* **Stored records**:

----

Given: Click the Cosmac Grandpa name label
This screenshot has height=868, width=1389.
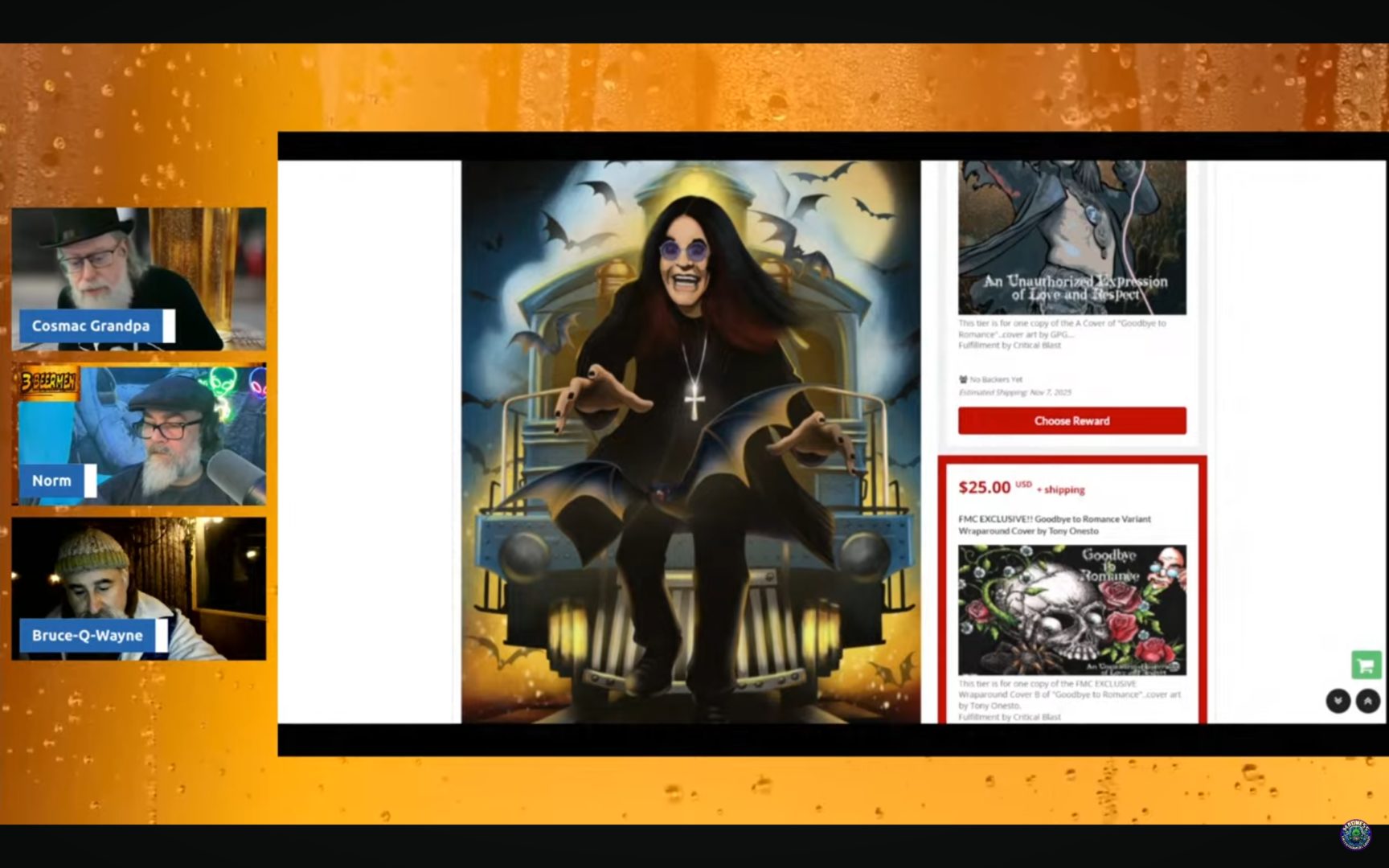Looking at the screenshot, I should pyautogui.click(x=91, y=326).
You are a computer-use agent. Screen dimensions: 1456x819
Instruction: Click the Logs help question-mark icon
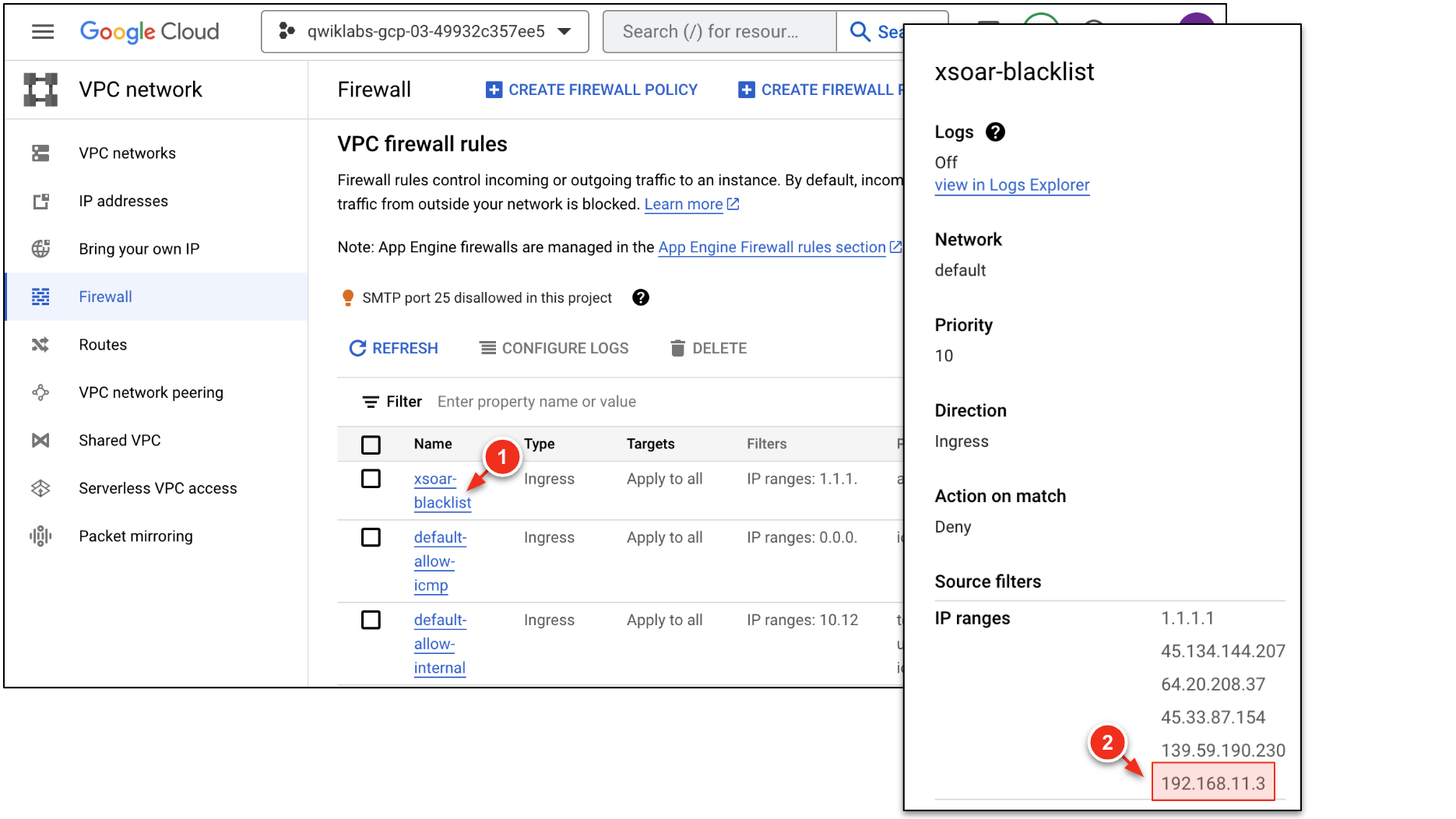point(995,132)
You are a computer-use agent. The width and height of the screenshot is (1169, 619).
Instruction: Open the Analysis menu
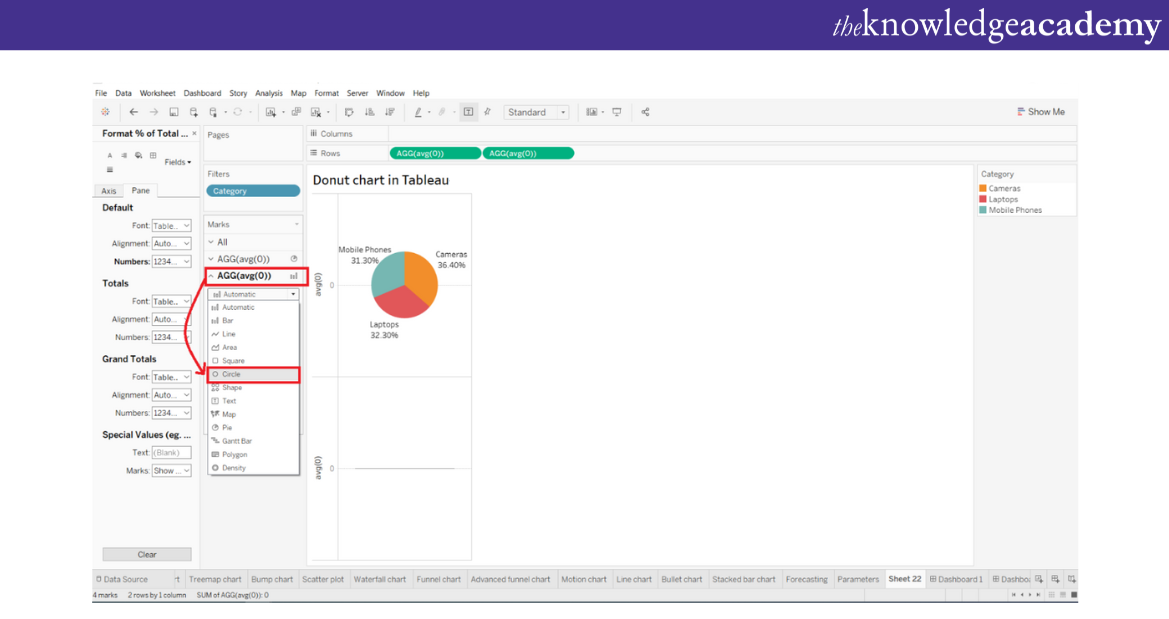point(269,93)
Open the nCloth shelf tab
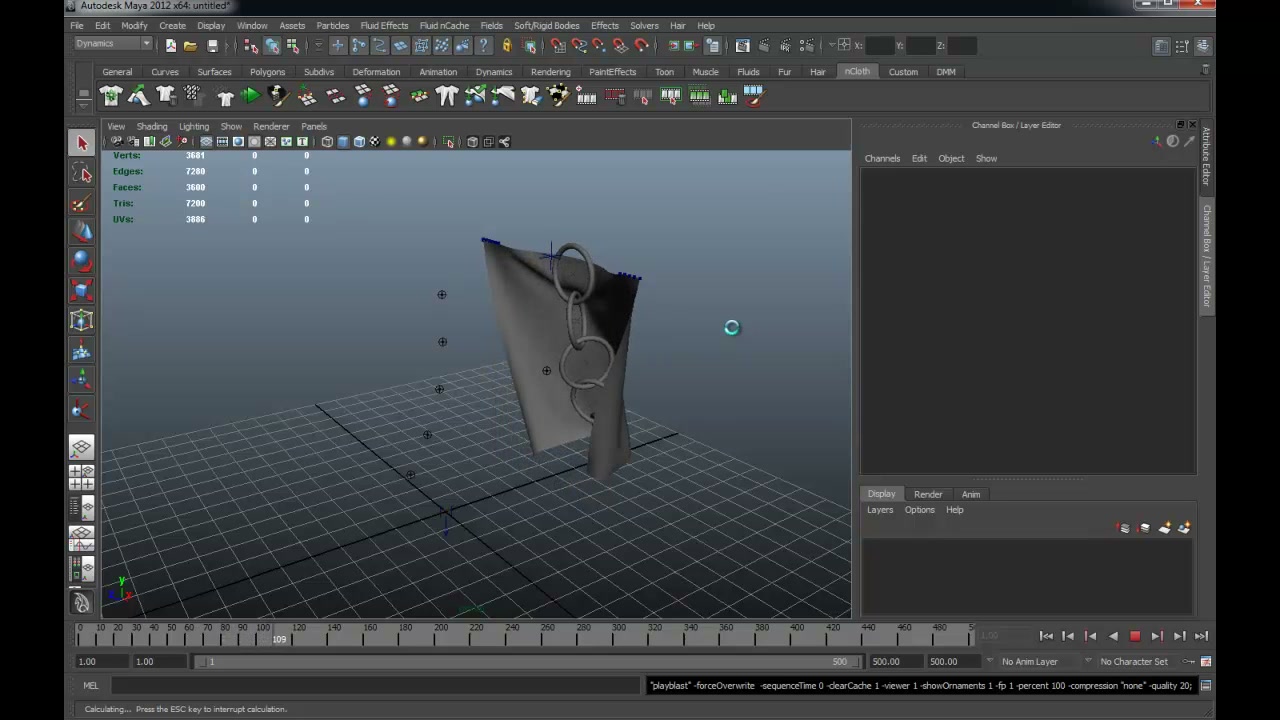This screenshot has width=1280, height=720. [x=857, y=71]
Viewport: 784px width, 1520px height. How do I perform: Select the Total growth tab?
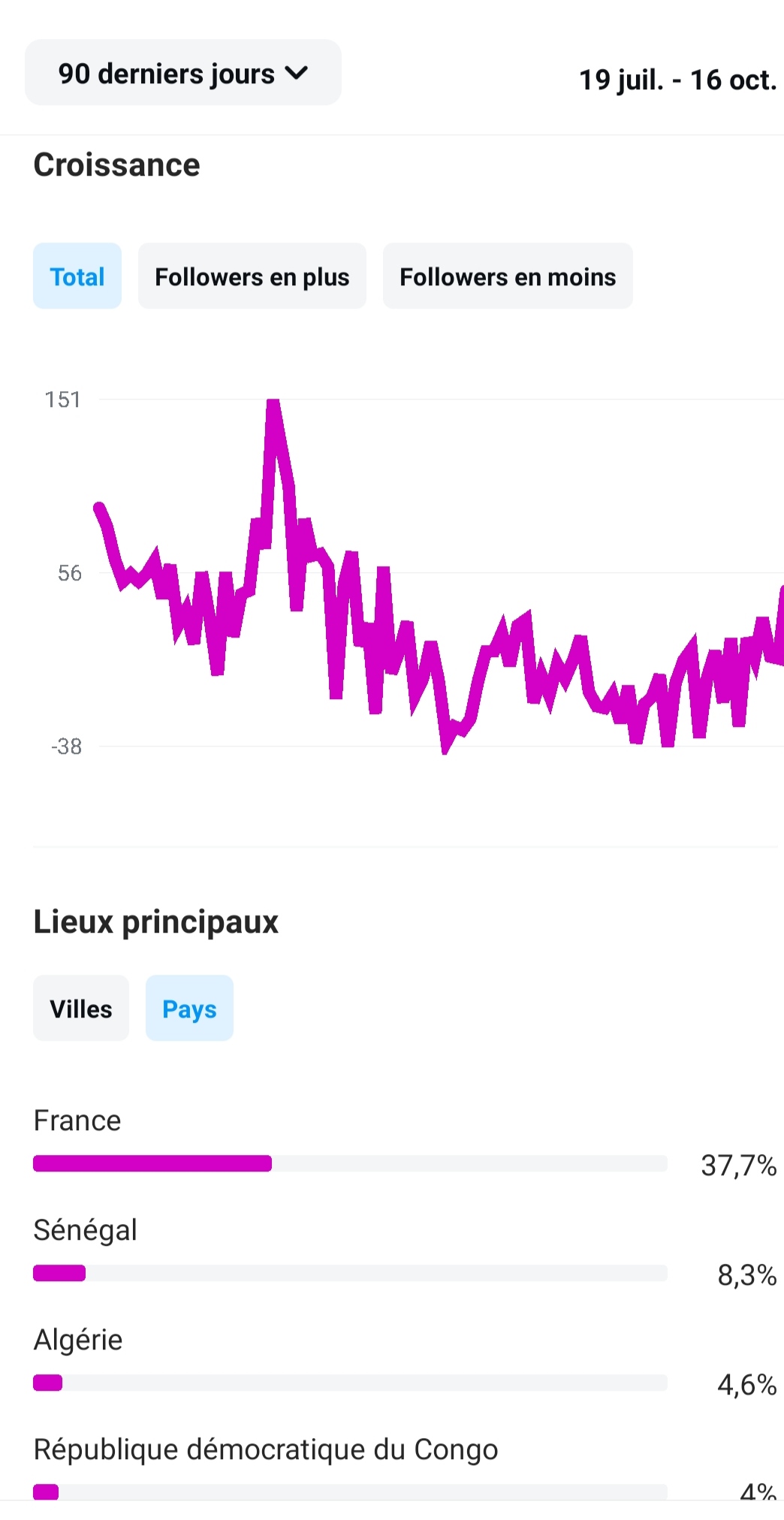pos(77,276)

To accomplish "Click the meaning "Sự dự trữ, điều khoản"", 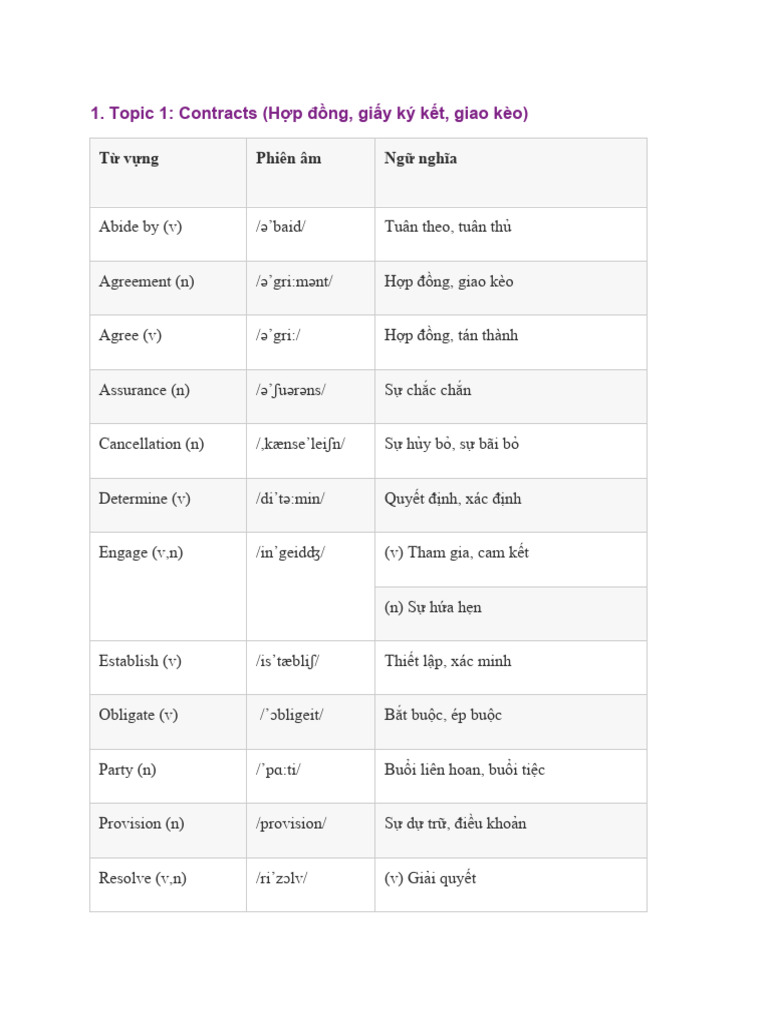I will pyautogui.click(x=455, y=824).
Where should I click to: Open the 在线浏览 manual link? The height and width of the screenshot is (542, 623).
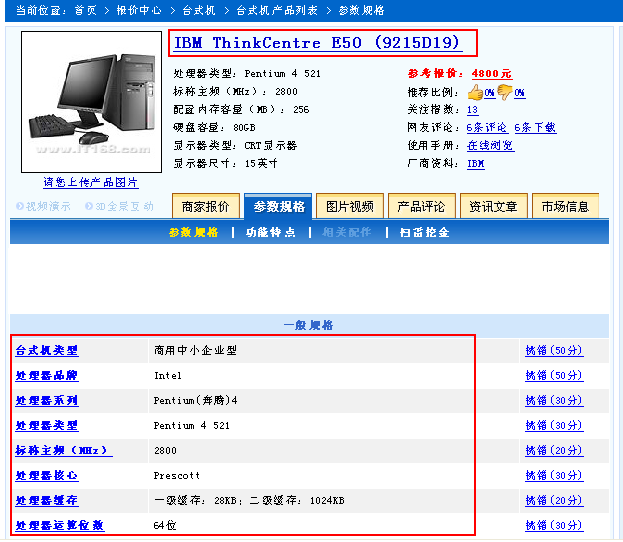[x=490, y=146]
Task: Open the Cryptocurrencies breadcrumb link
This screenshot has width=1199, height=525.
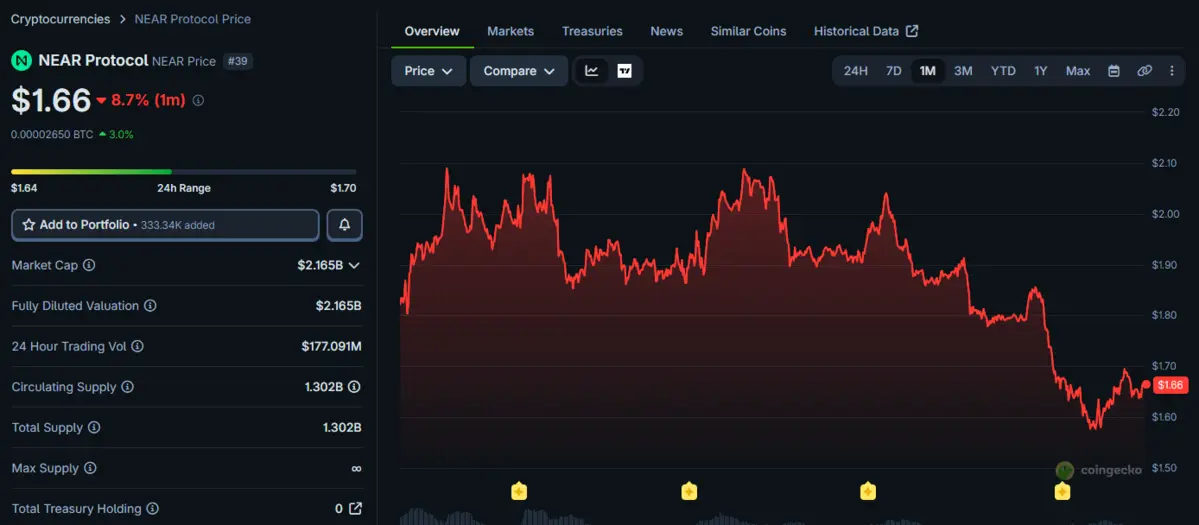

----

* **WHAT TO DO**: Please tally the lines of the entries that contain the string "computer" and reply with the count alone.

* **COMPLETED TASK**: 2